Fist I removed the screws on the front-sides of the oven. Then I turned off the gas, by adjusting the in-line valve. I then unscrewed the gas fitting going into the bottom of the oven. I pulled the oven out, being careful not to put too much pull on the electrical cord. I put a bench in front of the oven and set it down. I then removed the oven racks, and the plate in the bottom. Bottom element is bake, top element is broil. I unscrewed the igniter, then disconnected its plastic wire connector on the back of the oven, then pushed and pulled the connector into the oven and out the door. Then I ordered my part for $30 less than Sears from PartSelect, and it got here STUPID FAST. I hooked it up and put everything back together, no big deal, BOOM - Cornbread!
I removed the oven door and floor, removed the two screws holding the old part in place, unplugged it from the wiring harness and plugged in the new part and replaced the screws. Fixed in 5 minutes.
I was worried over the fact that my oven was filling up with propane but taking a long time to light. One day it didn't light for over ten minutes. I shut it off and put the still frozen pizza back in the freezer. That's it, I thought. I'm not going to use the oven again until it's fixed.
I looked online and ordered the part. It came within two days time,even though it was a weekend during the holiday season.
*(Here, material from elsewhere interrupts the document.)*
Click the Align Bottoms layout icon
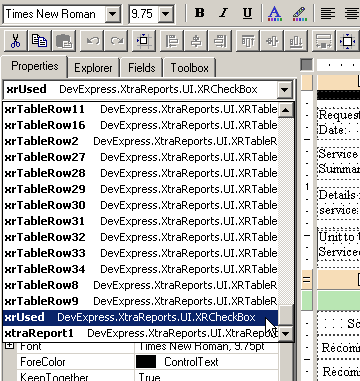360x381 pixels. [x=296, y=41]
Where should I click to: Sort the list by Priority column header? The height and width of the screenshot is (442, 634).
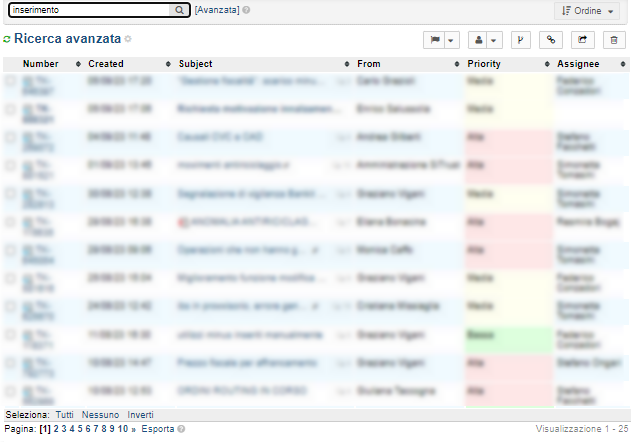tap(484, 64)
My husband spent about 15 minutes with his head in the oven and then said it was fixed.
I baked several batches of Christmas cookies and three coffee cakes the next day.
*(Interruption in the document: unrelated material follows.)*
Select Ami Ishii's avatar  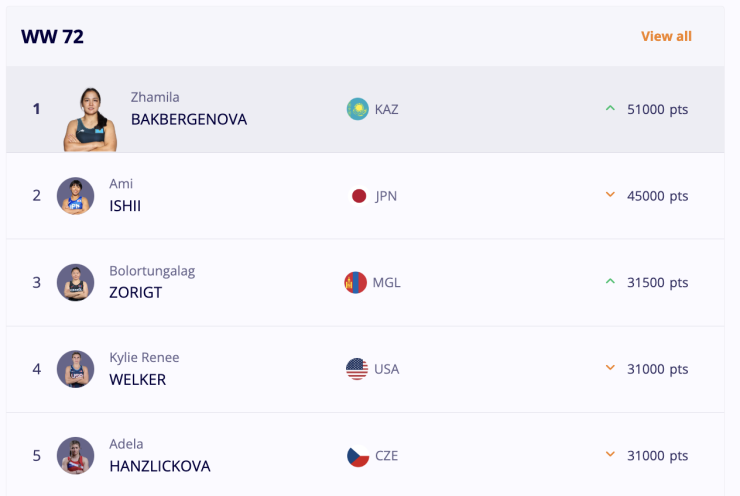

I was afraid I would have to remove the built in oven from the wall to do the repair but it was simple. I pulled on the wire a bit and the connector popped out of the hole in the back. After that it was as simple as removing 2 screws, replacing the unit, plugging it in and pushing the new connection out the hole in the back. They included a piece of insulation with the kit that I then forced into the hole to protect the new plug from the heat of the oven.
Much easier than I thought it was going to be. In about 10 minutes I had the oven working again.
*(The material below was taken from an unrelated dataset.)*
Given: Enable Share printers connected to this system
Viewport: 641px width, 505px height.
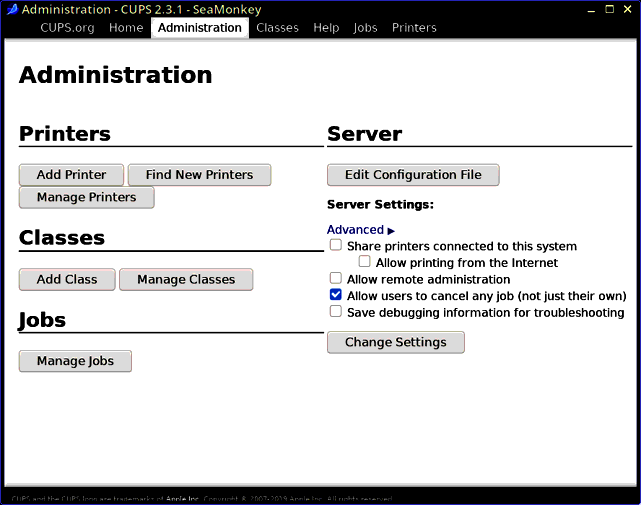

Slide stove out unplug remove cover on back bottom left 3 screws remove wires from old module and plug into new module could not remove old module I glued new to old replaced cover pluged back in slide stove back in and the burners lit
First I removed the two screws that hold the element in place. I then pulled the element out about 3 inches and disconnected the two wires. I attached the new element with the two new screws and connected the two wires and then I turned the oven on and had heat immediately. It's real simple to do..this makes the third time that I have installed this particular part but my Magic Chef wall oven will soon be 20 yrs old. Thank you for making do-it-yourself so easy!!!
I removed the two screws that hold the element. This took most of the time because one of the screw broke. Then I unplug the power,took the igniter out and disconnect the wire and reverse the procedure.
The oven igniter would glow but oven would not lite.
I unpluged the electrical cord first. Then pulled the stove away from wall. Next removed oven racks, the bottom of the oven. Then removed the deflector plate over the burner. The next step I removed the broil pan. Now the oven area is empty. Nice and easy to remove the igniter with nut driver. Two screws and wire nut that are behind the stove wall. Now I just reversed the procedure. Very easy. The only thing I'm not sure where the insulation block go's. The wires go through back oven wall hole. There was no insulation there before? So I put a small piece just behind the igniter over the wire. Will this catch fire I don't know? If someone knows let me know. Other than that it works.